Lab News

April 2022

There is always something to celebrate at the Boussard Lab. Today we celebrate many successes: qualifying examinations, Masters thesis project, birthdays and home ownership. Congratulations to all!

November 2022

Read the Healthcare IT news article that featured the Boussard Lab team that studied the link between first opioid prescription and dependency. The study applied machine learning algorithms to a unique database of millions of de-identified claims.

November 2022

Join Dr. Hernandez-Boussard in the Prescription Drug Monitoring Porgram Training and Technical Assistance Center webinar on November 3, 2022. The webinar will cover the methods and results for the reearch study on predicting the progression from acute to chronic opioid use.

Recent Publications

Artificial Intelligence–Enabled Analysis of Statin-Related Topics and Sentiments on Social Media

In this qualitative study of 10,233 unique statin-related discussions, an AI pipeline was developed to analyze these discussions, which were automatically categorized into 100 topics and 6 thematic groups. Sentiment analysis of these discussions showed that most of them had a neutral or negative sentiment. Findings from this study suggest that AI-enabled analysis of social media data may generate insights into public perceptions and help guide strategies for addressing barriers to statin use and adherence.

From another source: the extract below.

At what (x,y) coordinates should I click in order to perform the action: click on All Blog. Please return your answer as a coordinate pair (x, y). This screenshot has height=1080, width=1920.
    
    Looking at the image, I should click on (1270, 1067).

Predictors of Incident Heart Failure Diagnosis Setting: Insights From the Veterans Affairs Healthcare System

Heart failure (HF) mortality exceeds 20% in the first year after diagnosis.1 Although medical treatment decreases mortality and increases quality of life, particularly among those with reduced ejection fraction (EF), these improvements are enhanced with timely diagnosis and therapy initiation. Early recognition of heart failure (HF) can reduce morbidity, yet HF is often diagnosed only after symptoms require urgent treatment. In this paper, we sought to describe predictors of HF diagnosis in the acute care vs outpatient setting within the Veterans Health Administration (VHA).